Natalità. "Le coppie siano libere di avere i figli che desiderano"
Conta più l’aspetto culturale oppure quello economico nella “scelta” di avere figli? Può sembrare strano, ma questa domanda l’umanità ha incominciato a porsela in tempi recenti: nelle epoche, solo una parte di bambini è venuta al mondo come frutto di una reale e autentica “decisione” della coppia. È più o meno dagli anni Settanta del secolo scorso che la prospettiva dei figli ha incominciato a diventare quasi esclusivamente una questione di “scelta”. E uno spunto per ragionare di libertà, diritti, paure, speranza. Oltre che di soldi. La questione da porsi, semmai, è se siamo veramente liberi di scegliere, o se non vi siano invece condizionamenti esterni così forti da aver riportato all’esterno della coppia le decisioni sulla dimensione della famiglia.

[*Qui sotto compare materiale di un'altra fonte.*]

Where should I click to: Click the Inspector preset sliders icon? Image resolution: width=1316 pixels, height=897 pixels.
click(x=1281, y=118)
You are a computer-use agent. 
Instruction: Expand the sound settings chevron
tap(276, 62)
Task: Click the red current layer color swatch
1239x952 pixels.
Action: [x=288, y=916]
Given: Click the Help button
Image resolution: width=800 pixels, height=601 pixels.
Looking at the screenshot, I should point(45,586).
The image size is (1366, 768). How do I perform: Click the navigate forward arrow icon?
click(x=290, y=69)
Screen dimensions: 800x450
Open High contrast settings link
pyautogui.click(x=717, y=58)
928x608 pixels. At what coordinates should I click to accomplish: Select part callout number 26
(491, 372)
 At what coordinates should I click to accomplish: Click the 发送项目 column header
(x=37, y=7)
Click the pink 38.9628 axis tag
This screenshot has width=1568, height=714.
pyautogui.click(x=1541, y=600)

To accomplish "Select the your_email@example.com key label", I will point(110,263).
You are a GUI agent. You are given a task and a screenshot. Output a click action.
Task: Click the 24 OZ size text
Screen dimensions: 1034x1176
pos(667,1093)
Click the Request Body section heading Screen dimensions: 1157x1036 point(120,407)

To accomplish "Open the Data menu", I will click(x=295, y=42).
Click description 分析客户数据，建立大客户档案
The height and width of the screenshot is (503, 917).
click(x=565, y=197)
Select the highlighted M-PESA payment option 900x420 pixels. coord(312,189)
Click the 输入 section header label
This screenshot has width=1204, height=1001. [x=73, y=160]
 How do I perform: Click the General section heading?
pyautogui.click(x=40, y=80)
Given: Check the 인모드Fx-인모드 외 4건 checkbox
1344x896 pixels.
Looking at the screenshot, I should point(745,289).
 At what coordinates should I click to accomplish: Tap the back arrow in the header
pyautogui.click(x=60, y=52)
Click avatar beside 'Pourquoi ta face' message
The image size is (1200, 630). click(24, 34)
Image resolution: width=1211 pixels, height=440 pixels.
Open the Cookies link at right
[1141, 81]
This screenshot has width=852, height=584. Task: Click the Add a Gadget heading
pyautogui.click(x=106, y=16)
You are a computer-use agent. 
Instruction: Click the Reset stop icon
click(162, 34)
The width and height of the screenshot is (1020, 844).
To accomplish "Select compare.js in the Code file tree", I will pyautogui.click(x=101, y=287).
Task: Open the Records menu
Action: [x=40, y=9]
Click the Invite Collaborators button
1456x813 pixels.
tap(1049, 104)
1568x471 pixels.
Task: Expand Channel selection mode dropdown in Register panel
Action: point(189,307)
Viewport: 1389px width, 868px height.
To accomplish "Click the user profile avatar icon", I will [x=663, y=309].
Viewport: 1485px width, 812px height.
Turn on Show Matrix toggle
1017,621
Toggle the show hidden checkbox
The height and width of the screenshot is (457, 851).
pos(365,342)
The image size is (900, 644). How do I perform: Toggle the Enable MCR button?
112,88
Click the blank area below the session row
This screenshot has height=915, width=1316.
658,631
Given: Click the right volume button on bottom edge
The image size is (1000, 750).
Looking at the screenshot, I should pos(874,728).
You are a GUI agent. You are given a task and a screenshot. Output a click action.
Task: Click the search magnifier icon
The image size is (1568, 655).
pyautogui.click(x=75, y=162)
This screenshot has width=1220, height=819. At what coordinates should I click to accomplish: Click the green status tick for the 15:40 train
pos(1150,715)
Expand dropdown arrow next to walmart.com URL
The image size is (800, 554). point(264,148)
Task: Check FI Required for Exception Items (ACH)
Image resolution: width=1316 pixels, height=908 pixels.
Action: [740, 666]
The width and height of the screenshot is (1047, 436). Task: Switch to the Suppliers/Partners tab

Abbiamo avuto l’opportunità di parlarne con il padre del termine “inverno demografico”, il geografo, economista e demografo francese Gérard-François Dumont, professore alla Sorbona e direttore della rivista “Population et Avenir”. Nella visione di Dumont il crollo della natalità si manifesta non come il frutto di un destino ineluttabile, ma quale espressione della fatica di un Paese nell’attribuire il giusto valore al suo capitale umano. I sostegni pubblici, cioè, sono determinanti, e le scelte in tal senso sono espressione di una cultura che può essere a favore o meno di una società popolata da famiglie con figli. Dumont è intervenuto a un seminario organizzato dal Forum delle famiglie e dal suo presidente Gigi De Palo, nel quale partendo dall’esperienza del quoziente fiscale francese si è discusso dell’importanza di dotare anche l’Italia di un sistema di sostegni familiari ampi, diffusi e universali, a prescindere dalla loro formula.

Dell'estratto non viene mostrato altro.